• [TASK INPUTS]:
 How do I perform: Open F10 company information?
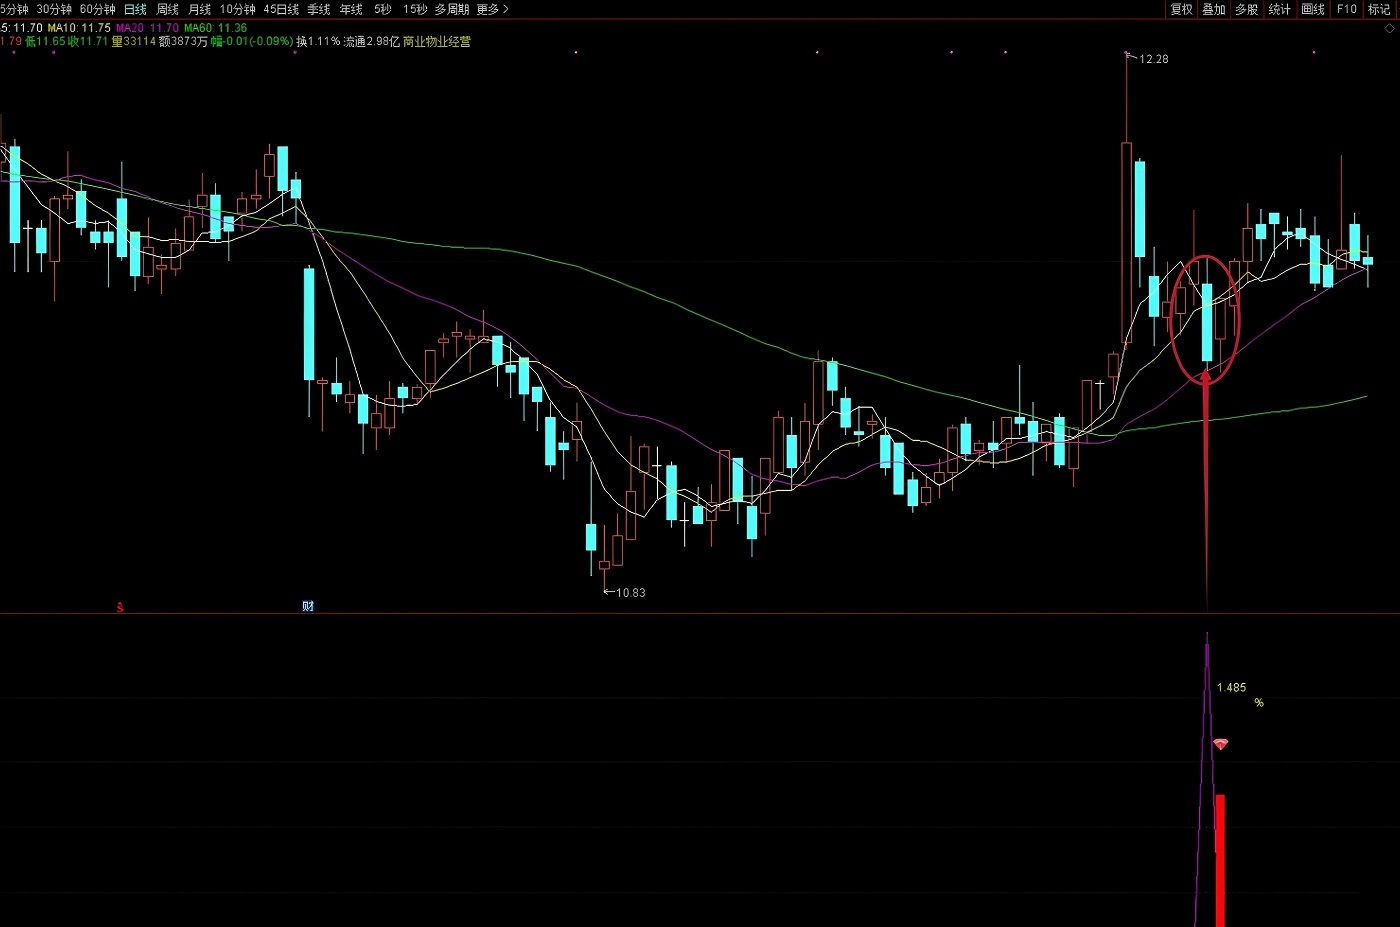1346,9
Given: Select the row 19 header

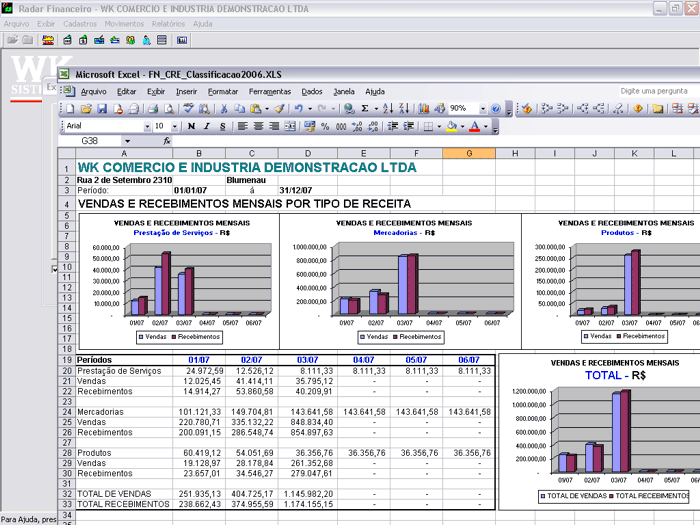Looking at the screenshot, I should (x=67, y=360).
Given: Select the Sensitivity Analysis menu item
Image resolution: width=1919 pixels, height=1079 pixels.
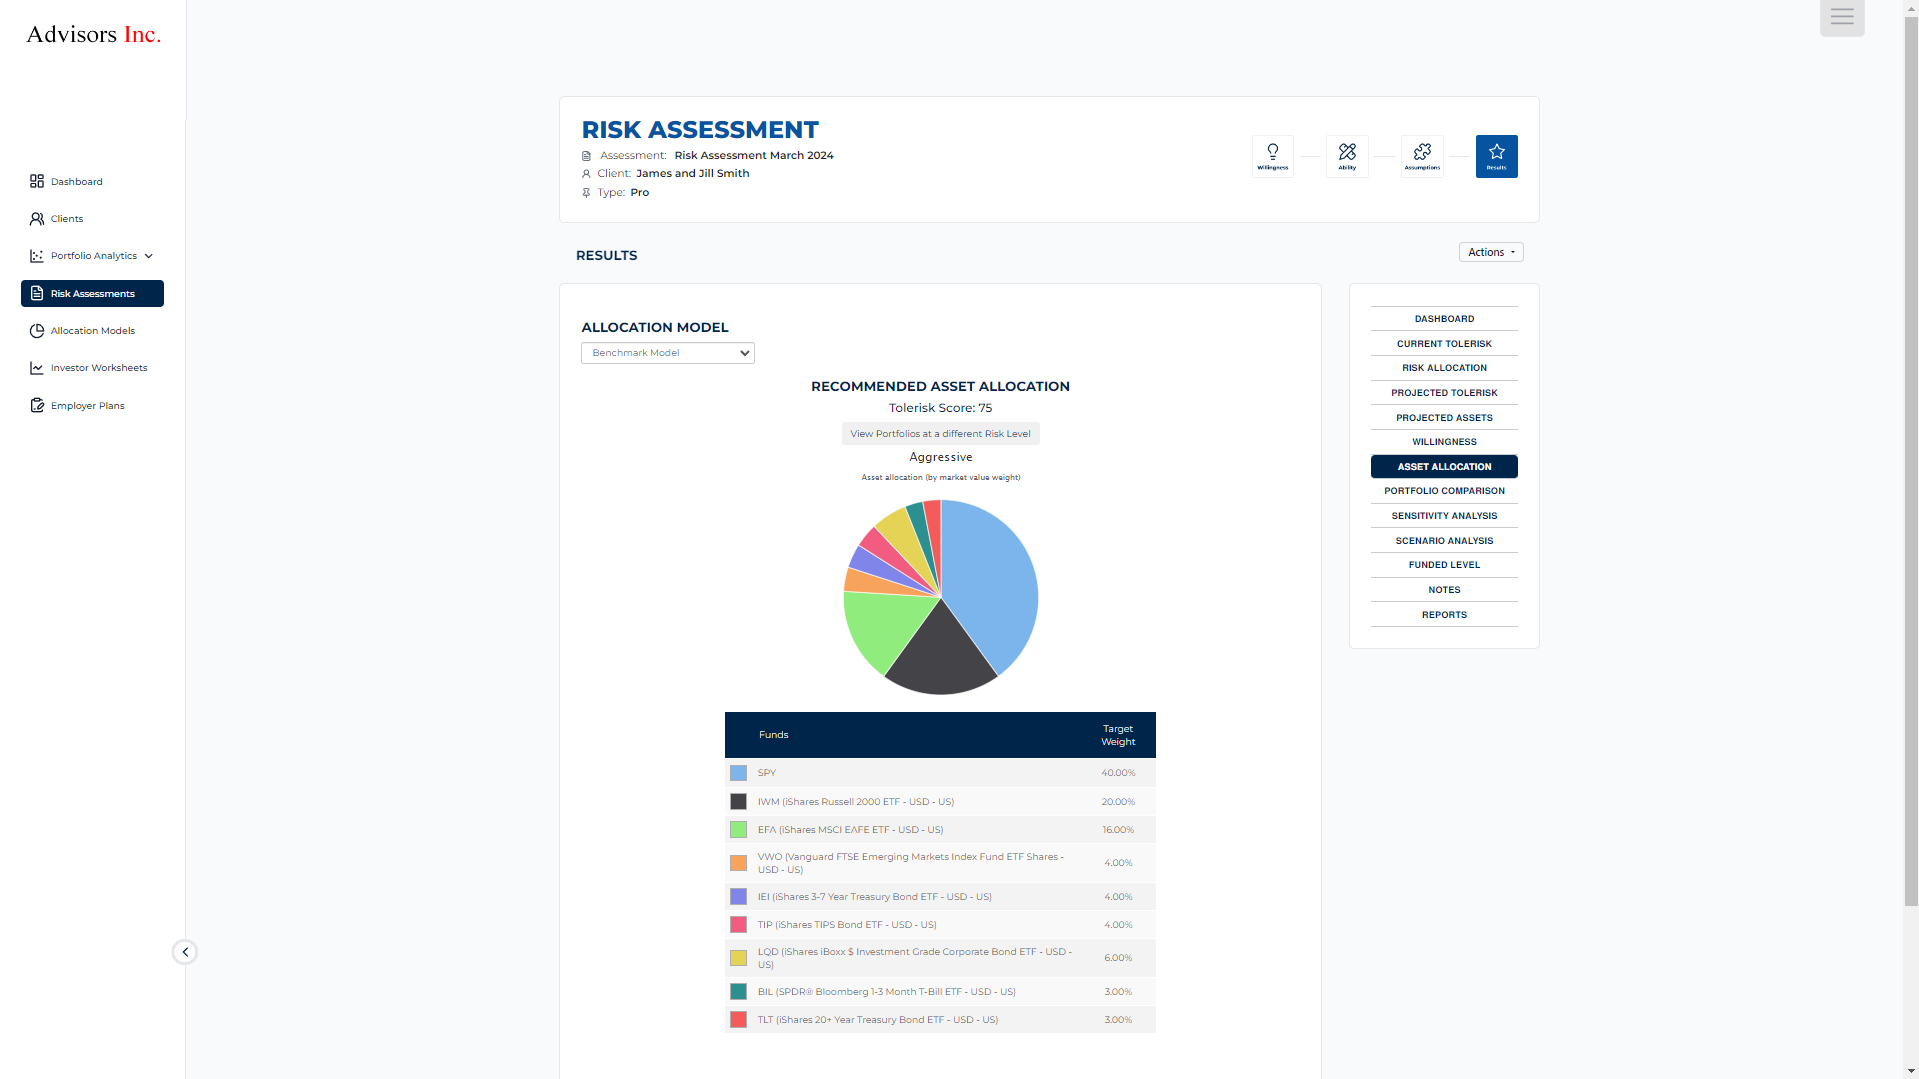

• [PROBLEM TO WORK ON]:
What you return should match the material word for word, apart from the pictures.

• [RESULT FOR THIS TASK]:
 How do I perform: Open F10 company information?
1346,9
Given: Select the row 19 header

Looking at the screenshot, I should (x=67, y=360).
Given: Select the Sensitivity Analysis menu item
Image resolution: width=1919 pixels, height=1079 pixels.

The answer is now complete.